Kimberley Strassel: Right? The way this is set up, it's deliberately set up to most benefit people who leave college and don't earn much money because you qualify most fully if your income is below 225% of the poverty level and that comes out to about $30,000 for an individual, and about $62,000 for a family of four, those are the administration's own estimates of this. So as that very good analysis points out, yeah, that's going to encourage a lot of programs in drama and the liberal arts. Go get your degree in cosmetology because you're going to spend a lot to get it. And by the way, the colleges are likely to charge you a lot to get it because there's not going to be any more guards on inflation. They know that all this money is just going to be sitting there in a federal pot and why shouldn't they benefit from it? And so there's going to be a lot of incentives for people to go into those programs. But if you want to be a nurse or you want to be an engineer or you want to get a major in math or computer science, you are more likely to have to pay a full price because you've been going to the best programs in the field and because you are likely to come out and have a better education. So it really is a bunch of perverse incentives. I would also just go back to my point again too, it's pretty tricky of the administration as well, too. Pretty slick, as Collin noted, the education department is celebrating that they now have a safety net, and that's another way of saying that they've essentially created a program to make college free for certain people that are going into certain types of degrees, and that was something they wanted to do as a part of the Build Back Better Agenda, and it didn't go through in part because it's so costly. The estimates are that this part of the program is going to cost anywhere from 70 billion over 10 years to up to half a trillion dollars in the longer term. Add that to what Biden has already proposed with his student loan debt forgiveness and taxpayers are looking at paying trillions for these programs.
Kyle Peterson: I refreshed my memory here on this New York story while Kim was speaking, and here's the beginning of The Wall Street Journal report.

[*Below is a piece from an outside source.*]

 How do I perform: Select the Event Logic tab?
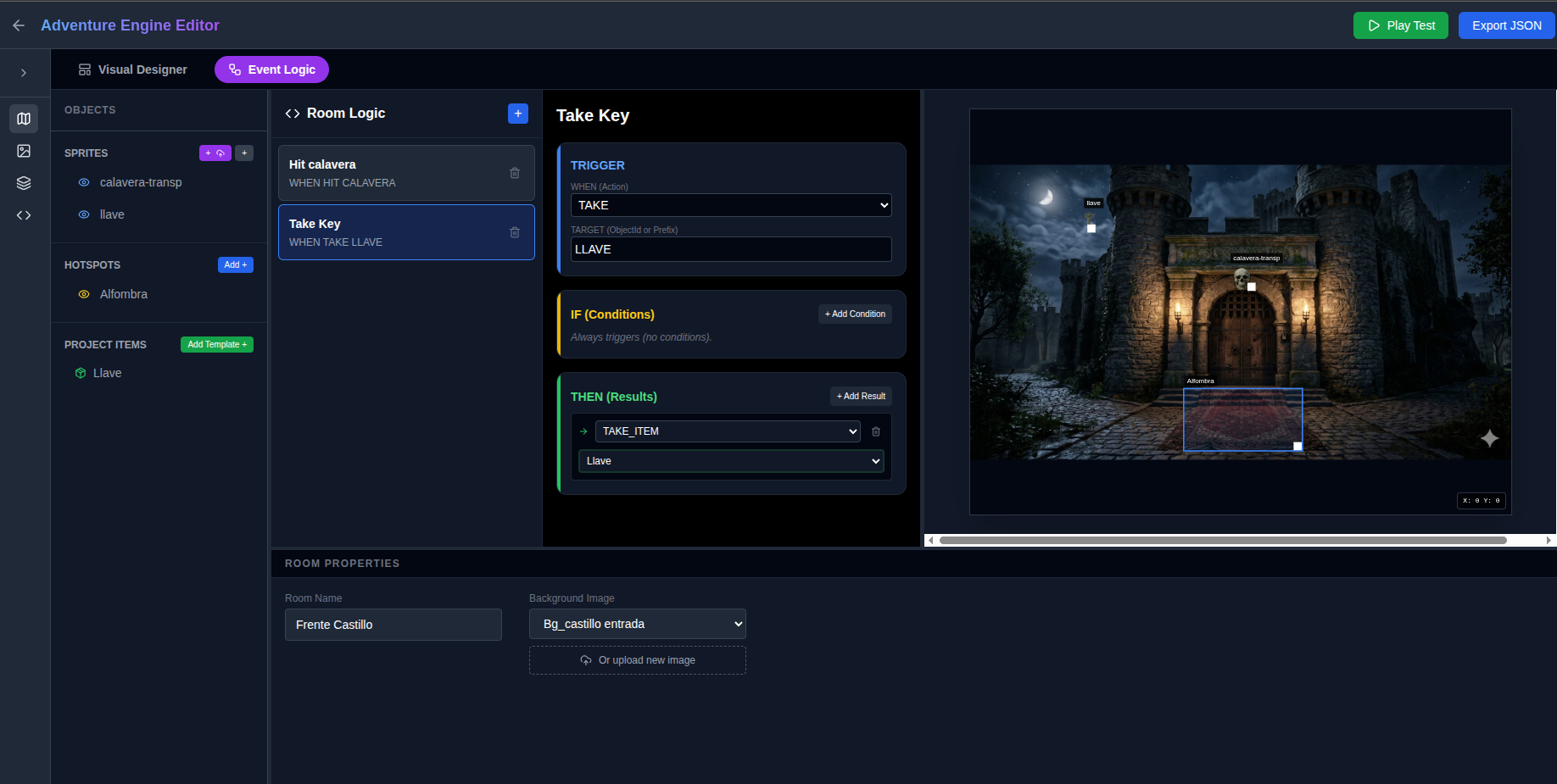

Recent film program, graduates of Columbia University who took out federal student loans, had a median debt, a median debt of $181,000, yet two years after earning their master's degrees, half of the borrowers were making less than $30,000 a year. The headline, if you want to look that up, is Financially Hobbled For Life, the Elite Master's Degrees That Don't Pay Off. Columbia and other top universities push masters programs that failed to generate enough income for graduates to keep up with six figure federal loans. And that's obviously terrible for the students that end up in those situations financially hobbled for life as the headline says. But it's a great money maker for those schools, and I'm sure subsidizes all sorts of other programs, all sorts of other things that the administration and the faculty want to do. Collin, the other thing that jumps out at me of this Brookings Institution report is this author says that there's also a high potential for abuse. And he writes, a large share of student debt is not used to pay tuition but is given to students in cash for rent, food, and other expenses at public colleges and for-profits, living expenses represent more than half the estimated cost of attendance. That's another way that this pushes up cost because it pushes up tuition when colleges are more interested in drawing students by building the fancy facilities that will get people to come to campus and say, wow, this is a place that I want to spend four years or six years or eight years if you're talking about a potential graduate degree. And yet that is something that ends up sometimes on the student loan debt. And here we're talking about a federal taxpayer subsidy that will just ratchet up those costs.
Collin Levy: No question. Look, money's fungible as you say. Who knows exactly where it goes. To elaborate too. I mean, I think there's something that's really culturally wrong here and potentially distorting in this because it's with our discomfort with anyone having to make any sacrifices to get ahead. I was thinking back as Kim was talking about my own experiences in college. And when you see someone from a low income family who has to borrow heavily to go to college, that's hard. And it seems unfair that a rich kid just graduates from college debt free. But we also seem to have forgotten that sacrificing and working hard for something conveys a sense of value on it. I went to a school that had a lot of heiresses walking around and they didn't really think that much of their college education. It was just another privilege, like the ones that'd had all their lives. And we used to call them the trustafarians, but guess what? Many of them didn't really go out and make much of their degrees. The ones who did were the ones who knew that they'd put a lot into being where they were. And I think you've sort of seen that throughout American history, that meritocracy and that rise from having less and working hard for a new place in society, the children of blue collar workers, children of immigrants who have that fire inside and are just incredibly motivated to go out on education and use it and succeed. So you don't need to forgive the loans for those people. Taking that responsibility away I think is also dangerous.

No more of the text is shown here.